Еще важнее то обстоятельство, что Павел в послании к Галатам имеет дело с общинами, лично им учрежденными и повторно им посещенными, между тем как общины долины Лика, Колоссы и соседние Гиераполь и Лаодикея, лично ему были не известны, Колосс. 2, 1. Учрежденные его учениками и друзьями, общины эти были ему знакомы только по сообщениям других. Но, очевидно, и с этими общинами поддерживалась живая связь (ср. упоминание в Колосс. 4, 10 предыдущих поручений, касающихся Марка). Учредитель общины Эпафра, 1, 7, находится у Павла в то время, когда апостол писал свое послание. Быть может, не простая случайность, что именно в этом послании, обращенном к незнакомым, упомянуто гораздо больше личностей, чем в послании к Галатам, весь тон которого имеет, несмотря на это, столь ярко выраженный личный характер.

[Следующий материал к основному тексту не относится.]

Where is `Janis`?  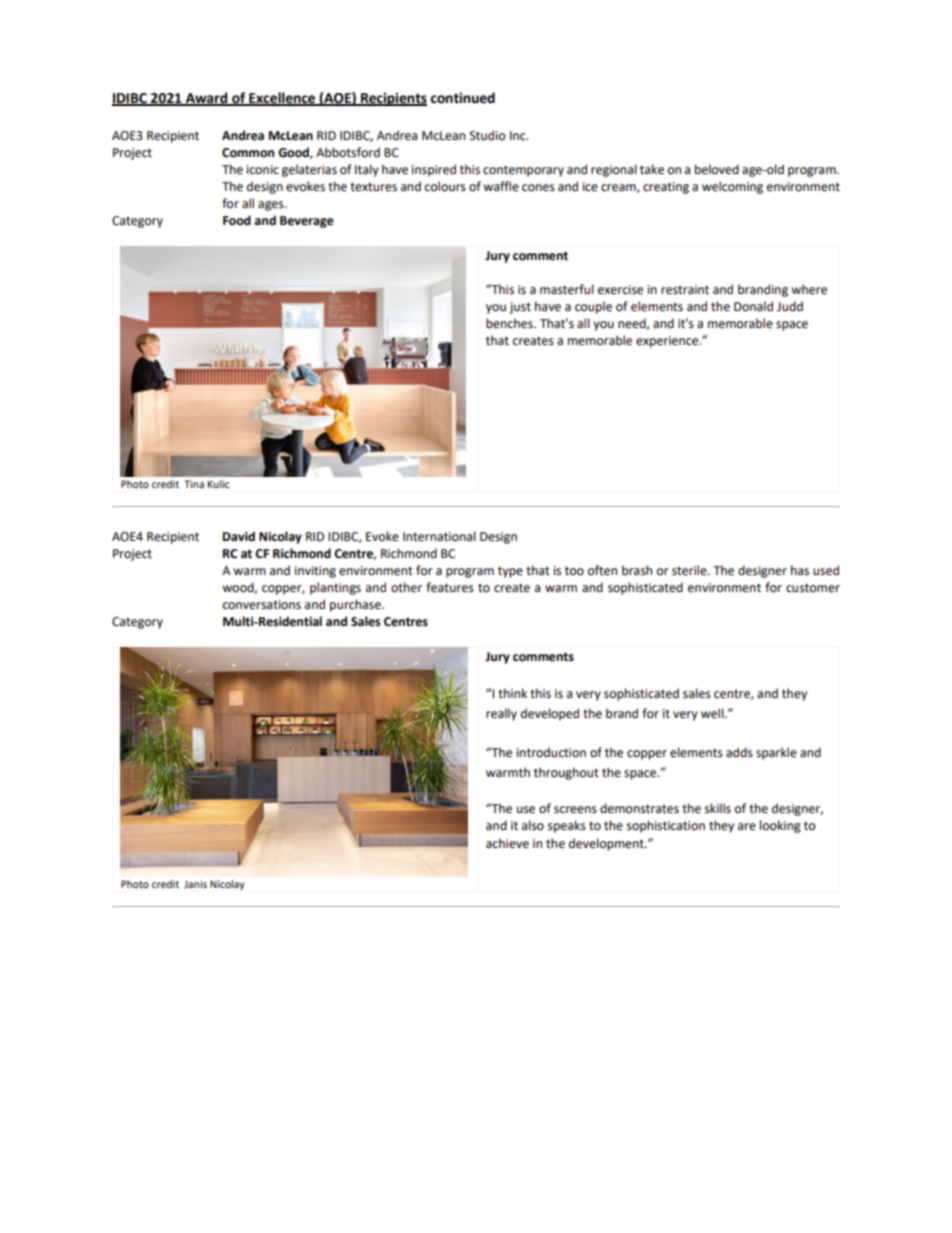 Janis is located at coordinates (195, 884).
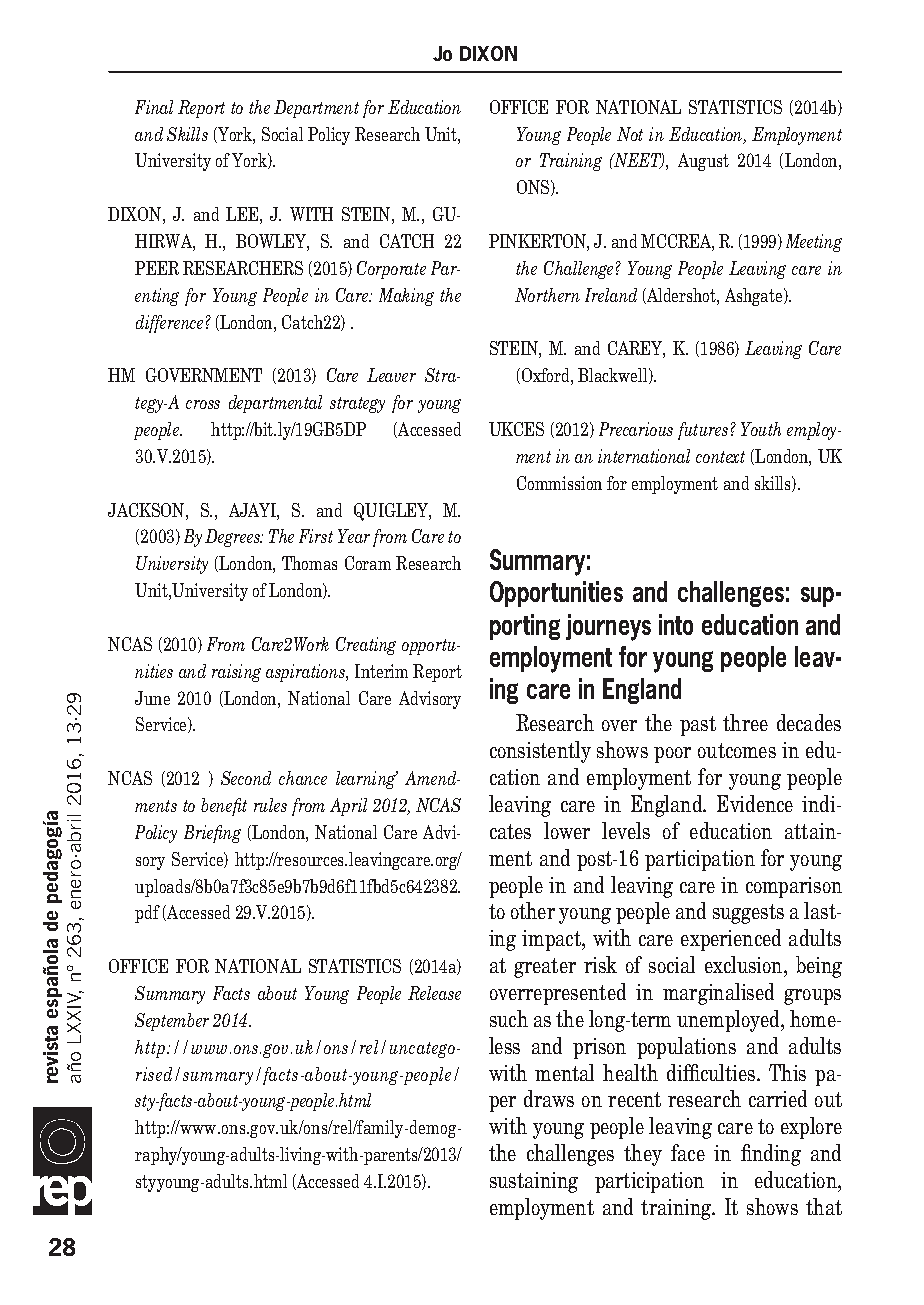 This screenshot has width=924, height=1305. I want to click on sustaining, so click(534, 1182).
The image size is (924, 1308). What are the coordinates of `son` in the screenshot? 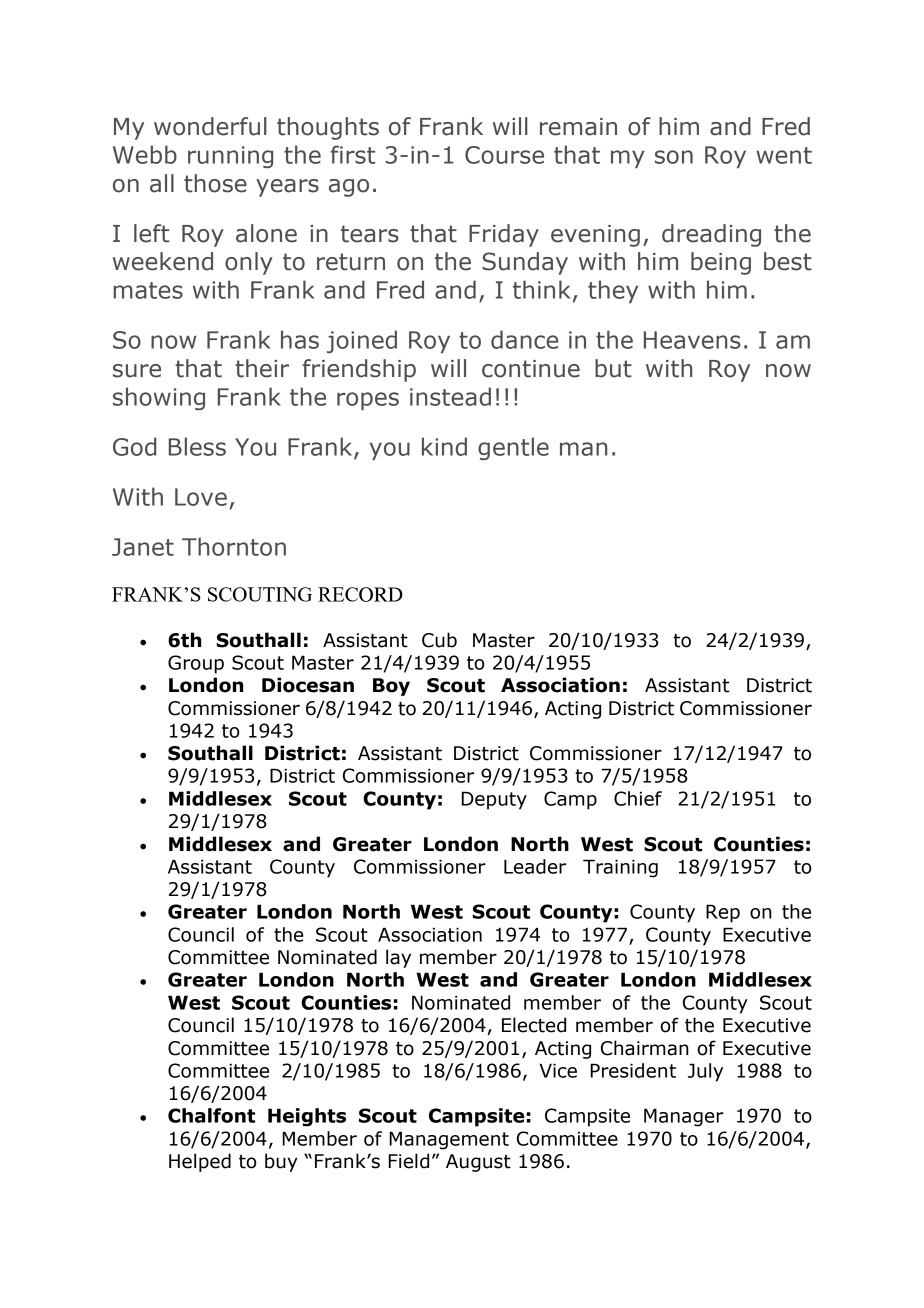 It's located at (674, 157).
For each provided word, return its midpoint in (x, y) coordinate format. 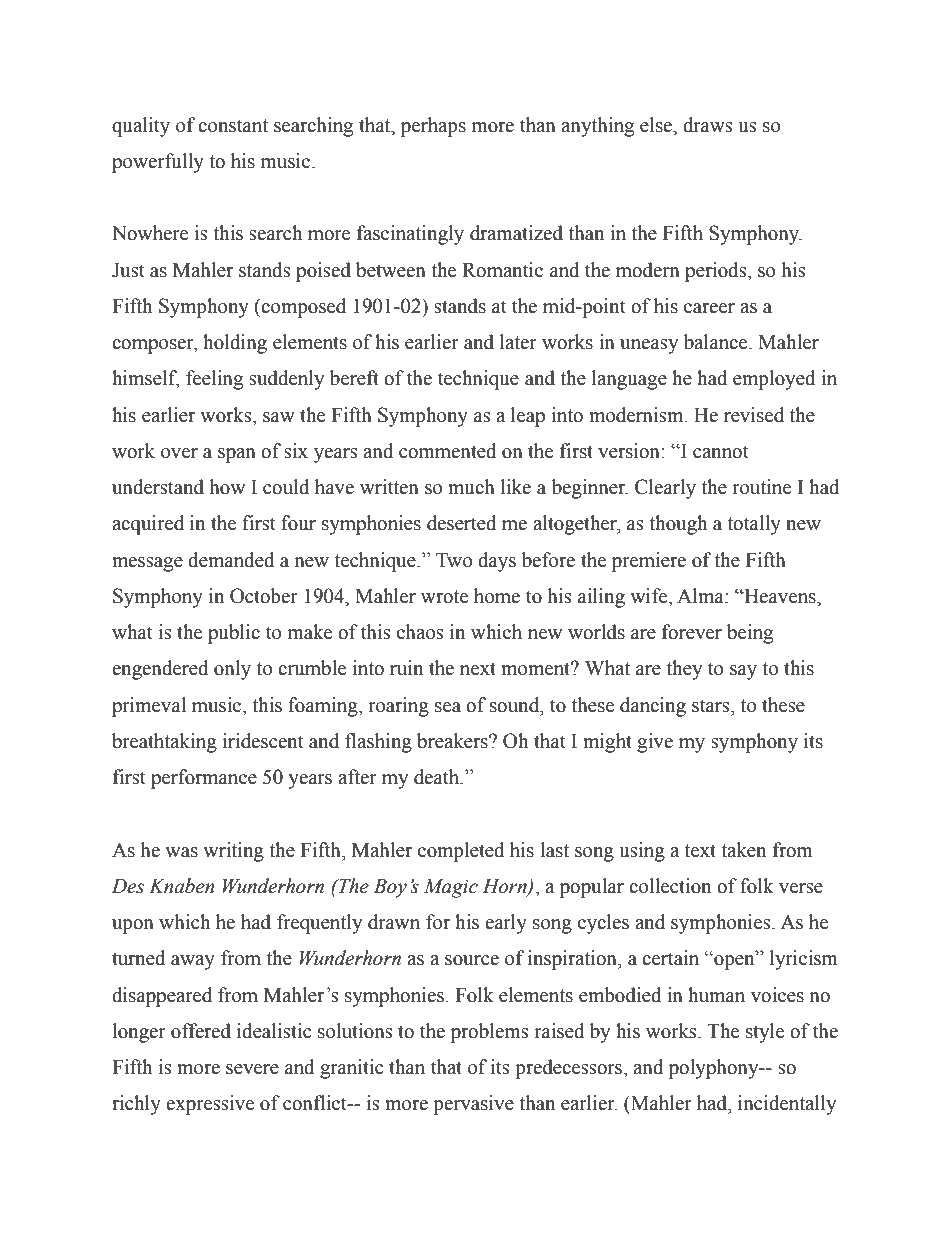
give (655, 743)
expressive (210, 1105)
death (438, 777)
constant (233, 126)
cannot (721, 452)
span (237, 455)
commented (448, 451)
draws (708, 125)
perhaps (433, 127)
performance (204, 779)
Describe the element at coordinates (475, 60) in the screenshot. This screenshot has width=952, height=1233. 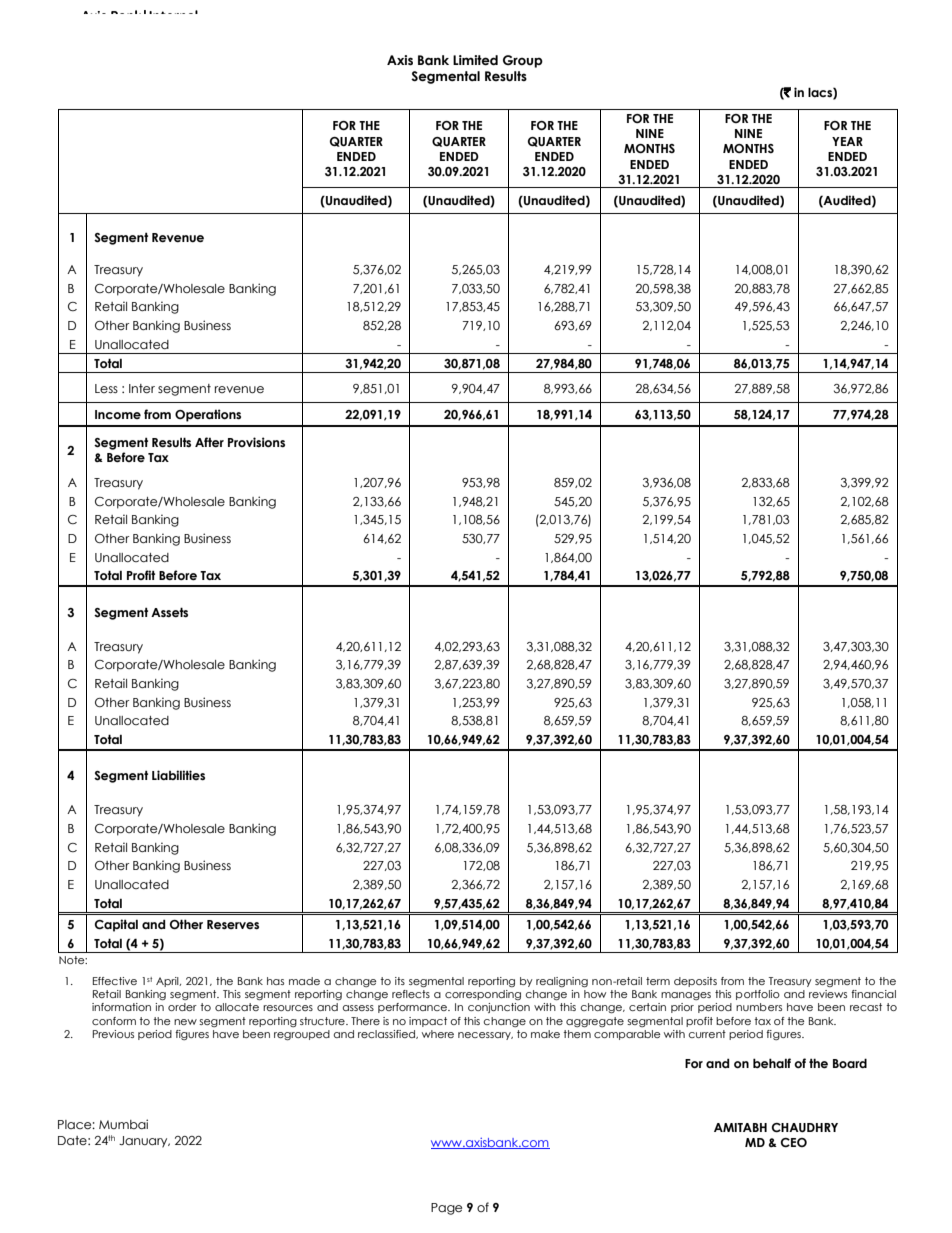
I see `Limited` at that location.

Принадлежность адресатов обоих посланий к разным национальностям, по сравнению с только что указанным, не имеет значения. Конечно, галатов Павла мы должны искать в стране, населенной кельтами, между тем как долина Лика принадлежит к Фригии. Но в те времена не могло быть глубокой разницы между теми и другими с точки зрения христианских общин. Павел проповедовал и писал и для тех и для других на греческом языке. Давным-давно эти местности были эллинизованы, во всяком случае, города, с которыми только и приходится считаться, разбирая миссионерскую деятельность Павла.

В Анкире рядом с Галатархами существовали Элладархи. Пусть эллинство было только внешним лаком, основа обеих наций была, вероятно, почти одинакова. Малоазиатские галаты, несмотря на сохранение ими кельтского языка и правового порядка, в делах религии находились, вероятно, под сильным влиянием духовно родственных им фригийцев. Лишь немногое в посланиях Павла может быть объяснено как вызванное кельтскими особенностями адресатов; о неудачных попытках улавливать в послании черты, свойственные германцам, не стоить и говорить. Тип религиозных представлений в Галатии тот же, что и в Колоссах: и здесь, и там перед нами малоазиатская религия поклонения природе со свойственными ей эксцессами и аскетизмом; особенности этой религии, проявляющиеся под влиянием иудаистской агитации, сказываются в характере христианства этих общин. Не характер народностей, а разница в действовавших на общины влияниях создавала отличие этих общин друг от друга. Появившаяся извне и проникшая в общины агитация, грозившая разрушить созданную Павлом основу христианства, является самым интересным, самым важным моментом в известной нам картине этих общин. В данный момент, однако, мы имеем дело не с чужими агитаторами; они нас займут позднее. Нам важно прежде всего установить, какие нравственные предпосылки в общинах способствовали проникновению агитации, и какие имела эта агитация нравственные последствия.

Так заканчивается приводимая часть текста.